By Brandi Underwood
Week after week, month after month, the trash collection crews scour the area, hitting countless businesses and residences one by one to transport their piles of trash away.
While it’s easy to employ an “out of sight, out of mind” attitude for the seemingly magical feat, have you ever wondered where your trash really goes?
At a special media event at the Raleigh County Solid Waste Authority (RCSWA) headquarters Friday, Executive Director James Allen explained just that, as well as leading a tour of the authority’s new landfill cell.
After your trash boards the collection truck, it heads to the Raleigh County landfill, located just off of Ragland Road. That’s where things really get complicated. Rather than just backing up on any spot and dumping their contents on the ground anywhere, trucks follow roads to the currently active “cell,” a specifically engineered cavity for trash disposal, Allen explained.

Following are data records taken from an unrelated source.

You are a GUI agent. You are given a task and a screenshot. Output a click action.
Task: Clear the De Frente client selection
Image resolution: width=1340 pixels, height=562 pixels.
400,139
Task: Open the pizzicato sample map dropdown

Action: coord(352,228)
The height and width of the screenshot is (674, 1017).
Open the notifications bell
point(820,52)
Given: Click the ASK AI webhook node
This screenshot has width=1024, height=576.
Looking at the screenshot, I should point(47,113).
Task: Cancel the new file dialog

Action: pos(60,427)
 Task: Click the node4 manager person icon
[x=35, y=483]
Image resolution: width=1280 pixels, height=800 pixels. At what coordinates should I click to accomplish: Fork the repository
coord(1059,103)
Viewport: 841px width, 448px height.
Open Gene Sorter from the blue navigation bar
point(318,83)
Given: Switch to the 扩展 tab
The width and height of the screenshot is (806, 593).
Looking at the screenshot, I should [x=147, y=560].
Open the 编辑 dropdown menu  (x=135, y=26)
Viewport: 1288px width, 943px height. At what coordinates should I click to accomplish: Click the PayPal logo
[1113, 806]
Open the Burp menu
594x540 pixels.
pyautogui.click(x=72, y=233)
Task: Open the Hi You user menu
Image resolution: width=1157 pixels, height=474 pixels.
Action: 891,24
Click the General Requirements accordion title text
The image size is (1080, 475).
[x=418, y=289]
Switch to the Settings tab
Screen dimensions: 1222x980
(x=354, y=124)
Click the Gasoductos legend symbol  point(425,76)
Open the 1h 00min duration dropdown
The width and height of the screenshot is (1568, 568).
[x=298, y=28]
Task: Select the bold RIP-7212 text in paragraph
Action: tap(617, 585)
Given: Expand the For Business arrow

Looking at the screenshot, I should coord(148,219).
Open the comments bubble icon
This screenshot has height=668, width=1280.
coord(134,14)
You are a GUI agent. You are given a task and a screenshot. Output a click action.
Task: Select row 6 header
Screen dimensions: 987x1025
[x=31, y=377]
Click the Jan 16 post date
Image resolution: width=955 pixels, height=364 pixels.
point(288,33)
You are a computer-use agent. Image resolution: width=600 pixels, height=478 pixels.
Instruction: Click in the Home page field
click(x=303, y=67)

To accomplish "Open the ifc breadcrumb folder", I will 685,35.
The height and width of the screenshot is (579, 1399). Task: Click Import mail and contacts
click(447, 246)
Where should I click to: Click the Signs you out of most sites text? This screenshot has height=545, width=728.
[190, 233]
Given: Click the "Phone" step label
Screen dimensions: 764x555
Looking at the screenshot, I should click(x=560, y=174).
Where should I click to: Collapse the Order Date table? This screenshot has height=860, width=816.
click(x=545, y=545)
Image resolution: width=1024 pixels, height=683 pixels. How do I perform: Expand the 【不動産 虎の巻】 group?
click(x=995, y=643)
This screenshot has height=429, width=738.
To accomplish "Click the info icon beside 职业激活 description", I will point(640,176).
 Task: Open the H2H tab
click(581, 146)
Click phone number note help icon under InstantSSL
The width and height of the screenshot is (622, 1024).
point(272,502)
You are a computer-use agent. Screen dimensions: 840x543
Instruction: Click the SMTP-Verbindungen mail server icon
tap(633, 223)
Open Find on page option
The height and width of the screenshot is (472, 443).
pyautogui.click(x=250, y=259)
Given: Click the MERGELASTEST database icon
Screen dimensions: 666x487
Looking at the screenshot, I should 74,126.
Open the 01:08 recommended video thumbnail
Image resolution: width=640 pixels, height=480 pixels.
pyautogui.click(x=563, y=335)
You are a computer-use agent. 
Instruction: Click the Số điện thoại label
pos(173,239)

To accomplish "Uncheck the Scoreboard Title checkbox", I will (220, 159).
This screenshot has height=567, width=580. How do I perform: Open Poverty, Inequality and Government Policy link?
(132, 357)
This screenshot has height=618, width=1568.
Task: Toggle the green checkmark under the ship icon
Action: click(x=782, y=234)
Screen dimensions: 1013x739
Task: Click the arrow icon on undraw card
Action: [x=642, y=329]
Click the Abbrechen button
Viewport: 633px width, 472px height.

“These landfills are comprised of cells, and each cell is an entity in and of itself. We’re opening up cell 8 now,” RCSWA board member and Beckley attorney John Wooton said.
Although cell 7 is currently active, a new cell is set to begin receiving waste in spring 2014. The new cell, called cell 8, is the eighth cell in the landfill’s history. It covers 7.3 acres of land, is 100-feet deep and has capacity to hold 800,000 cubic yards of waste. At the rate of about 10,000 tons of trash coming in per month, it can hold around four years’ worth of trash.
Although cells essentially look like large craters dug out of the earth, they’re much more intricate than that, explained Allen.
Each cell is systematically placed to allow an efficient underground drainage system, which collects leachate, or the more affectionately dubbed “trash juice.”
To create this system, each cell is lined with 12 layers of material, ranging from packed clay, geosynthetic liner, heavy-duty composite material, cover stone, engineered fabric and more. Each layer plays a unique part in ultimately protecting our groundwater and overall environment, Allen explained.
Without the lining, contamination from the trash would seep into the groundwater, thereby polluting wells and water sources.
“Groundwater can’t be within 4 feet of the bottom of this system,” explained Charlie Gillian, director of disposal operations for Waste Management. “That’s what distinguishes the compliance landfills of today from the old landfills of the past.”
All of the leachate that seeps through the dense layer lining system is distributed into leachate lines, 6-inch underground piping that carries that wastewater to leachate storage tanks, where it is then pre-treated and released into the city’s sewage system for further treatment, Allen explained.
As garbage deteriorates, it emits methane gas, which is responsible for the smelly odor.
“We collect that methane and funnel it through a flare,” Allen explained. “It burns off the nonmethane organic compounds that cause the smell.”
Additionally, the authority covers the new layers of trash with 6 inches of soil each day, which further works to lessen the smell.
According to Allen, the new cell comes with a hefty price of approximately $2.9 million. However, without the in-house work performed by RCSWA employees, including packing the clay subgrade and stone and installing the leachate collection lines, the total cost would have jumped to $5 million.
Wooton explained that the landfill itself has the capacity to expand for the next couple hundred years over 700 acres of property.
“No landfill in West Virginia has the potential that this facility has for growth,” Gillian added.
According to Wooton, not even our grandchildren’s grandchildren will see the end of the current Raleigh County Solid Waste Authority landfill.
“You won’t find a more progressive landfill in the country,” Wooton said.